Remix.run Logo
Alifatisk 6 hours ago

Have you all noted that the latest releases (Qwen3 max thinking, now Kimi k2.5) from Chinese companies are benching against Claude opus now and not Sonnet? They are truly catching up, almost at the same pace?

conception 2 hours ago | parent | next [-]

https://clocks.brianmoore.com

K2 is one of the only models to nail the clock face test as well. It’s a great model.

DJBunnies an hour ago | parent [-]

Cool comparison, but none of them get both the face and the time correct when I look at it.

esafak 35 minutes ago | parent | prev | next [-]

They are, in benchmarks. In practice Anthropic's models are ahead of where their benchmarks suggest.

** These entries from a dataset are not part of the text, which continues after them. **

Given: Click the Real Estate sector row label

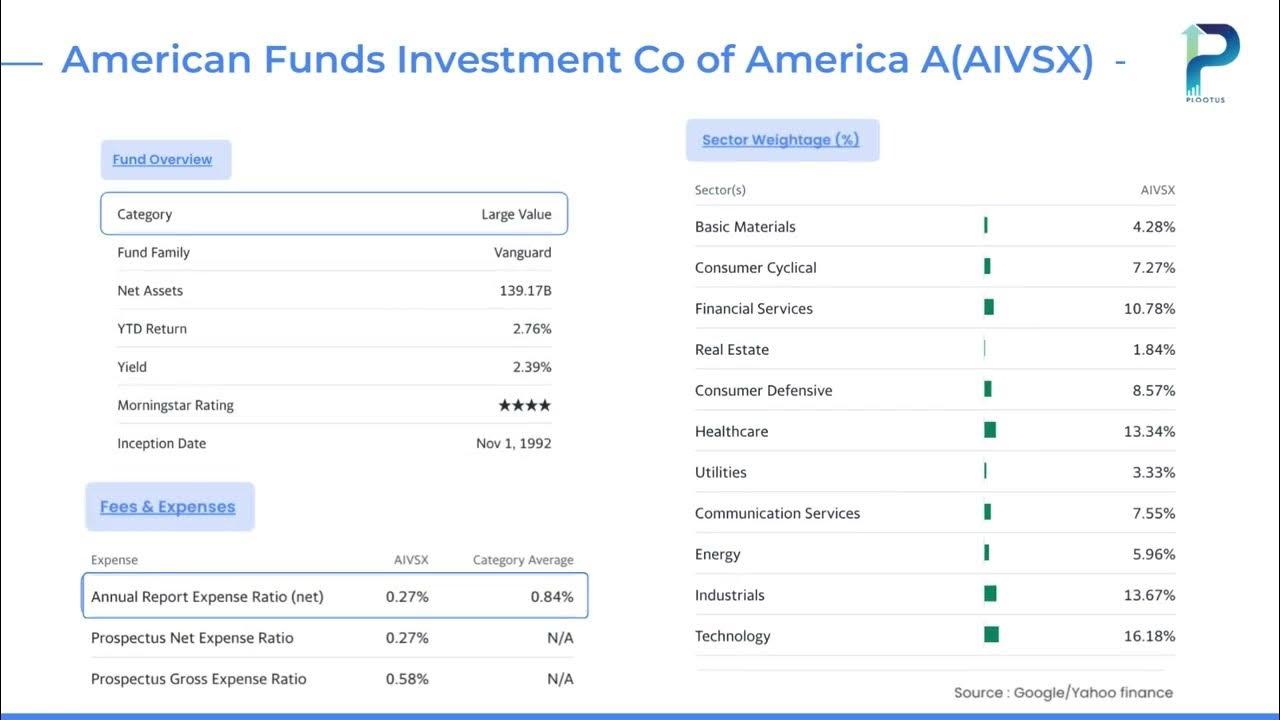Looking at the screenshot, I should (732, 350).
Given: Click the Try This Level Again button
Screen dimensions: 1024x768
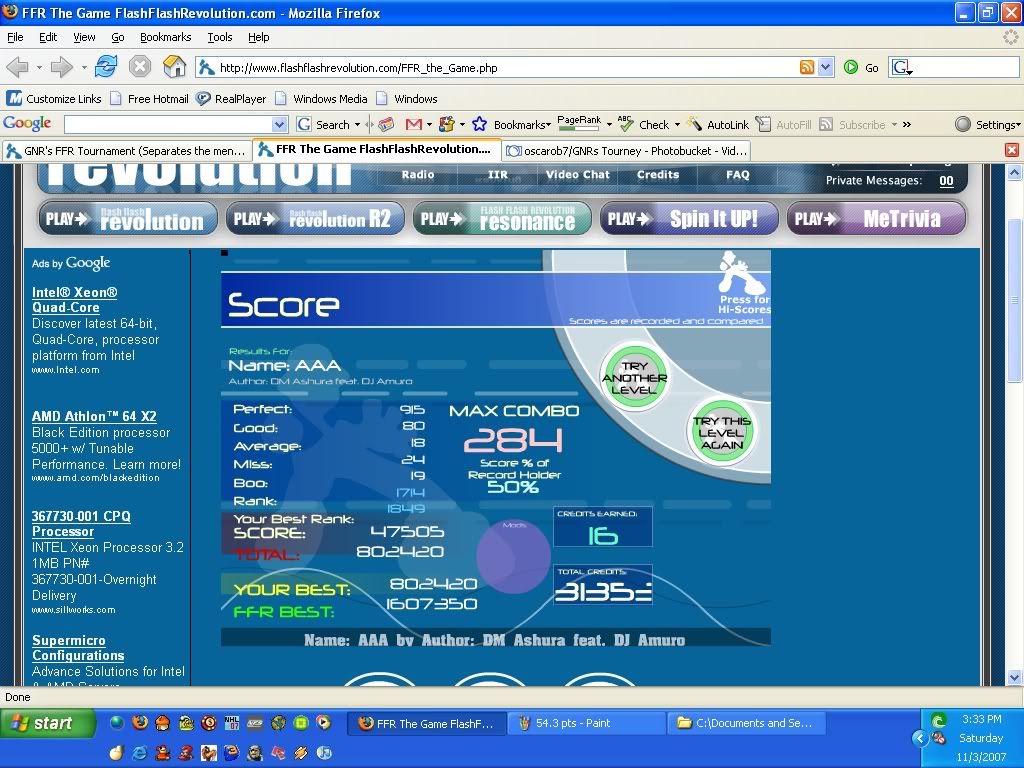Looking at the screenshot, I should (721, 434).
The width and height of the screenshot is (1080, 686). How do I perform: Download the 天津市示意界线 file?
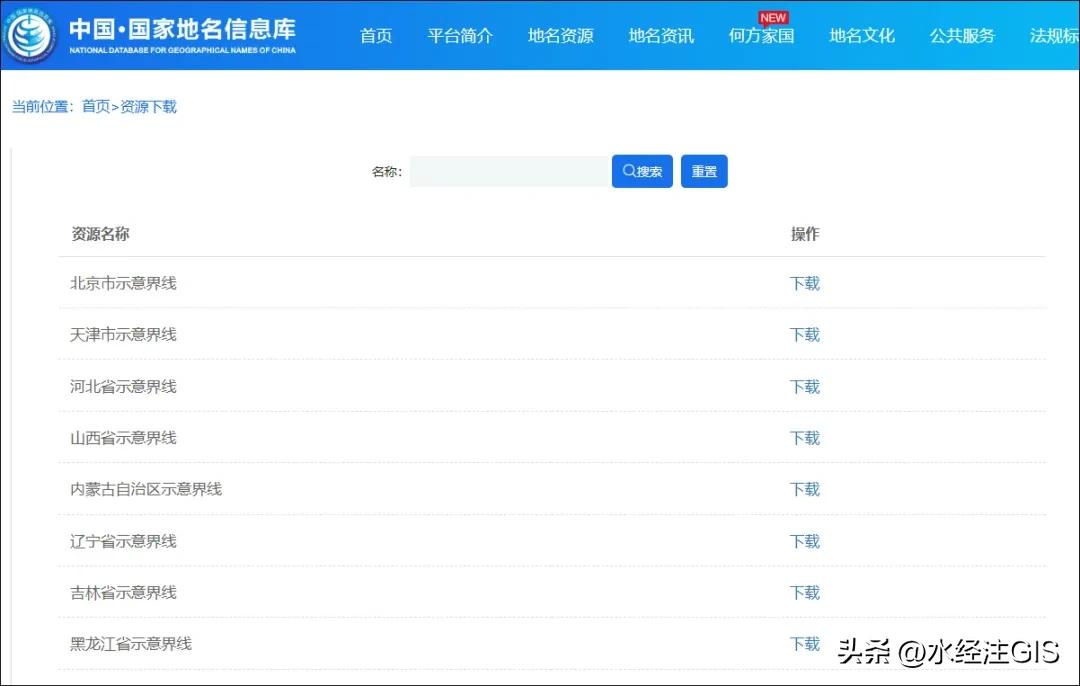[x=805, y=335]
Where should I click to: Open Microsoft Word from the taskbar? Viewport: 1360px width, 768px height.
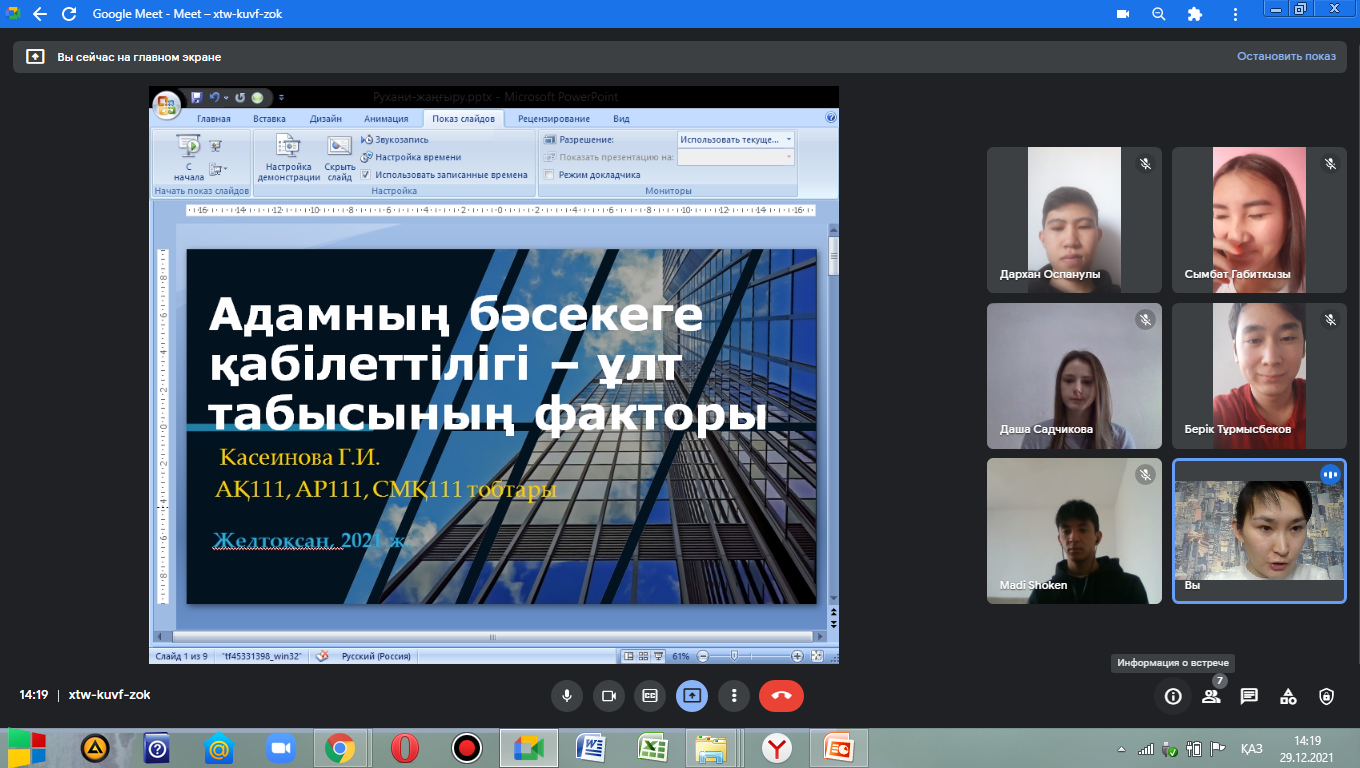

WarmWash an hour ago | parent | prev | next [-]

They distill the major western models, so anytime a new SOTA model drops, you can expect the Chinese labs to update their models within a few months.

zozbot234 an hour ago | parent [-]

This is just a conspiracy theory/urban legend. How do you "distill" a proprietary model with no access to the original weights? Just doing the equivalent of training on chat/API logs has terrible effectiveness (you're trying to drink from a giant firehose with a tiny straw) and gives you no underlying improvements.

zozbot234 5 hours ago | parent | prev [-]

The benching is sus, it's way more important to look at real usage scenarios.